How Drop-off Triggers Work

  1. Monitor Events: The system tracks when users perform the initial event
  2. Set Expectations: You define what actions users should take next
  3. Wait and Watch: The system waits for the expected follow-up events
  4. Trigger on Absence: If expected events don’t occur within your timeframe, the workflow starts

Configuration

Inputs

Initial Events
string[]
required
Select one or more events that start the drop-off monitoring. Examples: trial_started, cart_created, signup_initiated.
Expected Events
object[]
required
Configure the events you expect users to complete after the initial event.
Event Name
string
required
The specific event you expect users to complete (part of Expected Events configuration).
Delay Value
number
required
How long to wait before considering it a drop-off (number value).
Delay Unit
enum
required
Time unit for the delay. Options: seconds, minutes, hours, days, weeks, months.
Sort Order
number
Priority order for multiple drop-off events.

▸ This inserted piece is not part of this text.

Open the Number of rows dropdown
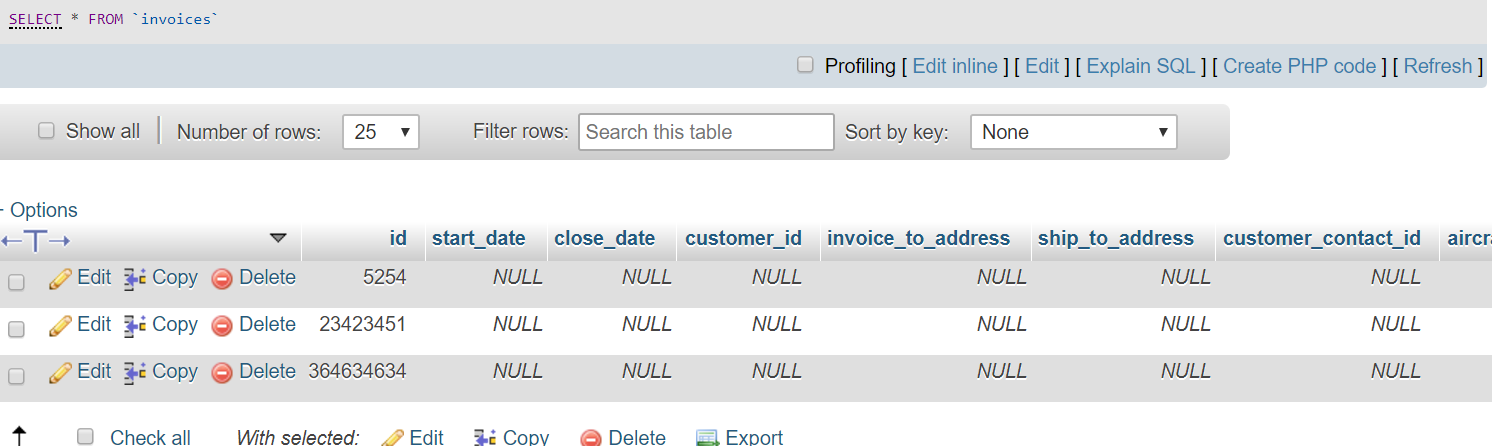 [380, 132]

Lower numbers have higher priority.

Outputs

event
object
required
The drop-off event data generated by Flywheel when the expected event didn’t occur.
org_user
object
required
Comprehensive user information for the user who dropped off.
The system creates drop-off events with the name $fw_drop_off for all drop-off triggers.

Use Cases

Trial Conversion
Initial Event: trial_started
Expected Event: subscription_created
Drop-off Delay: 7 days
Result: Triggers if user doesn't subscribe within 7 days
Cart Abandonment
Initial Event: cart_created
Expected Event: purchase_completed
Drop-off Delay: 2 hours
Result: Triggers if user doesn't complete purchase within 2 hours
Onboarding Completion
Initial Event: account_created
Expected Events:
  - profile_completed (24 hours)
  - first_project_created (3 days)
  - team_invited (7 days)

Best Practices

Choose Appropriate Timeframes
  • Consider your typical user behavior patterns
  • Account for different user segments (some may need more time)
  • Start with longer delays and optimize based on data
Segment Your Audiences
  • Use trigger conditions to create different drop-off flows for different user types
  • Consider factors like subscription tier, user role, or geographic location
Monitor and Adjust
  • Track which drop-off triggers are most effective
  • Adjust timing based on actual user behavior data
  • A/B test different delay periods